Era troppo secco e asciutto Joseph perché si potesse pensare
di cavargli una stilla di pianto. Solo per questo non piangeva.
Pian piano eravamo tornati al campicello di Joseph. I buoi cercavano
tra gli spini dei cespugli quello che l'arida stagione non voleva
concedere: un po' d'erba.
Ci salutammo.
- Buongiorno Joseph
- Aderkum Talian
E riprese a seguire i buoi che scansavano i sassi e i cespugli di
quel terreno arso e giallastro, e riprese a mirare la sagoma dell'Amba.

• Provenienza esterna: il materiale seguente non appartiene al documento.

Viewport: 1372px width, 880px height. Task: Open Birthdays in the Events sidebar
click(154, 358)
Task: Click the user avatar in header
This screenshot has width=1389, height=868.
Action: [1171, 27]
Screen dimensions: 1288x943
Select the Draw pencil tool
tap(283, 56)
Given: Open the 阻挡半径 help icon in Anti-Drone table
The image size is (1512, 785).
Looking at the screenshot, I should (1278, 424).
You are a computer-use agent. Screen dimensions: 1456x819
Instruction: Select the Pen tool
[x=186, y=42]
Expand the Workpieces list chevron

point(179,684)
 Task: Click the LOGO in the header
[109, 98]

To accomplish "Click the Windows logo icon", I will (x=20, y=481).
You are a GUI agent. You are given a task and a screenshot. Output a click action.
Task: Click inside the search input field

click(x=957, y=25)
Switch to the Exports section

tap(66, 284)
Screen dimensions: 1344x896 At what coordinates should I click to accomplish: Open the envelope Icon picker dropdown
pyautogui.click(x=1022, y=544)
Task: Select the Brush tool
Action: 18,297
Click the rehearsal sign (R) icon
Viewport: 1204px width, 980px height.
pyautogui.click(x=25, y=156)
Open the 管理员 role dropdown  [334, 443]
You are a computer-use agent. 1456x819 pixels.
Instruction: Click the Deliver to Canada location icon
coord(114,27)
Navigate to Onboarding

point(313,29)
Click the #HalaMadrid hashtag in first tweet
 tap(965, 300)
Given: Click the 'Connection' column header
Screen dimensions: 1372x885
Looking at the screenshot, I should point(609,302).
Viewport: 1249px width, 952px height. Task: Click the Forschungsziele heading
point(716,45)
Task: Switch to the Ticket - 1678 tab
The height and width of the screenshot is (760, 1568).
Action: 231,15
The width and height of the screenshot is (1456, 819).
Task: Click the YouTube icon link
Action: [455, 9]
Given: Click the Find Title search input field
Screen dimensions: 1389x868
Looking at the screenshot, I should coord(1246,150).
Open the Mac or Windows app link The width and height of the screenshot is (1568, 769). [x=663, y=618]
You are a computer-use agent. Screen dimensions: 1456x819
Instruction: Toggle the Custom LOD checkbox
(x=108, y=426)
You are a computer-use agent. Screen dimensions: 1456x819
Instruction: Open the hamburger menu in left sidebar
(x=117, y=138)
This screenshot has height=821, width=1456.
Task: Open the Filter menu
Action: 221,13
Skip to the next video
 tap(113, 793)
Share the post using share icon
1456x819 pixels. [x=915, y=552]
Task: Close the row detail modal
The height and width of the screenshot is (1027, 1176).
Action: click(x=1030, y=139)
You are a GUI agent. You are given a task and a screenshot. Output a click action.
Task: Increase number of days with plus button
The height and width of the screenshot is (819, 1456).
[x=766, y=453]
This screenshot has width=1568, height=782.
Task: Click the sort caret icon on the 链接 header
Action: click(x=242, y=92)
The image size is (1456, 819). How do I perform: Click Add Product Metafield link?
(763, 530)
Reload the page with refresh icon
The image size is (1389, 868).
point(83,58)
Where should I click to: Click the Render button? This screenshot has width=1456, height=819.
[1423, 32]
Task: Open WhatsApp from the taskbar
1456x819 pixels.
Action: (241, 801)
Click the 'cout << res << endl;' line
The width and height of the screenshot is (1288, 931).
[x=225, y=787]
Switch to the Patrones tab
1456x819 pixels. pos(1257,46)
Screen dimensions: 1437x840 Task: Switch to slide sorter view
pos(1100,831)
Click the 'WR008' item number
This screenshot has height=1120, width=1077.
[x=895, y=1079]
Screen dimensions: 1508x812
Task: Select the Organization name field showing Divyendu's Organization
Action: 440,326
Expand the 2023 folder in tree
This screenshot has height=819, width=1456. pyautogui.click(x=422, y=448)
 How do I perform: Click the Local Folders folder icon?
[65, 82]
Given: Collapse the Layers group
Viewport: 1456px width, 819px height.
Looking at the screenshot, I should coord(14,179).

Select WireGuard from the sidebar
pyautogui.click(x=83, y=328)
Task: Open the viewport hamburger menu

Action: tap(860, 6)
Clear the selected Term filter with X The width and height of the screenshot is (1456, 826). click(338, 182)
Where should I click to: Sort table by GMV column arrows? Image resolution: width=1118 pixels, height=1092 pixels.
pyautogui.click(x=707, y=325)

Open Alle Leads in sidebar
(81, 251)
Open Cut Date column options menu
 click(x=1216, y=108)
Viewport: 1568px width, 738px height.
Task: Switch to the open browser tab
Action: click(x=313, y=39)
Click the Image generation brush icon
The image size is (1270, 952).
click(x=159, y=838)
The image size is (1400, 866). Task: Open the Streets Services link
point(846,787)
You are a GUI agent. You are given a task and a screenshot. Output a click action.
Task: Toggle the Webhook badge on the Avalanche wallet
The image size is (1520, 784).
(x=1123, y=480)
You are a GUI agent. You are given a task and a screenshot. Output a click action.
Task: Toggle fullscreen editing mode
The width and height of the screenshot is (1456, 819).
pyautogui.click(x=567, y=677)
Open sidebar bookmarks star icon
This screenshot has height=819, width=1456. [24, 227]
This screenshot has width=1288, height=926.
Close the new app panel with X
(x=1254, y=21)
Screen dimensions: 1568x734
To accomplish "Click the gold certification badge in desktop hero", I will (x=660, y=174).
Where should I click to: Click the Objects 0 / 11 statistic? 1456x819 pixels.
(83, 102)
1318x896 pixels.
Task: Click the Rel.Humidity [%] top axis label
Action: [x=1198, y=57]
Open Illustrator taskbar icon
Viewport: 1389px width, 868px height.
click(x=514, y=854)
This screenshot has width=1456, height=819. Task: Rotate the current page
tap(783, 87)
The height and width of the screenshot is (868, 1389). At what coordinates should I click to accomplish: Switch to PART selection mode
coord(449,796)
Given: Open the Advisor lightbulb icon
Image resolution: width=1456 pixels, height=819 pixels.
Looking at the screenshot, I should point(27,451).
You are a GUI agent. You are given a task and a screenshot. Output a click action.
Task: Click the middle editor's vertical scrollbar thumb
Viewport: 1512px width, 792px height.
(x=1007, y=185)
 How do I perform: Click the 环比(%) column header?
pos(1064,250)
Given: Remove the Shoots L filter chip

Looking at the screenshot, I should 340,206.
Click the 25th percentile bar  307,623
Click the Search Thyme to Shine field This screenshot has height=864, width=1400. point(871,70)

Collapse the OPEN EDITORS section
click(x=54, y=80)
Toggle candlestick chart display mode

Ci appressammo alla macchina, stavamo per salire, quando la voce
di Joseph ci raggiunse. Il ragazzo venne a noi di corsa.
- Cosa vuoi?
- Voglio sapere se le vostre Alpi sono tanto più alte dell'Amba.
Stavamo per dire di si, ma lo sguardo implorante di Joseph ci convinse
altrimenti.
- No, non sono più alte dell'Amba.
Il ragazzo sorrise, si tolse il cappello e domandò: - Allora
posso tenerlo?
- Sicuro che puoi tenerlo, è tuo. Sei un bravo ragazzo, addio.
- Addio.
La macchina correva veloce, l'aria calda ci staffilava il viso.
Non potemmo fare a meno di voltarci un'altra volta per vedere Joseph,
l'innamorato della montagna, delle montagne di qualsiasi colore,
quel ragazzo secco, lungo, dinoccolato, che d'ora in poi, in quel
massiccio rossastro avrebbe veduto la cima nevosa delle nostre Alpi.
Ci voltammo.
Arava.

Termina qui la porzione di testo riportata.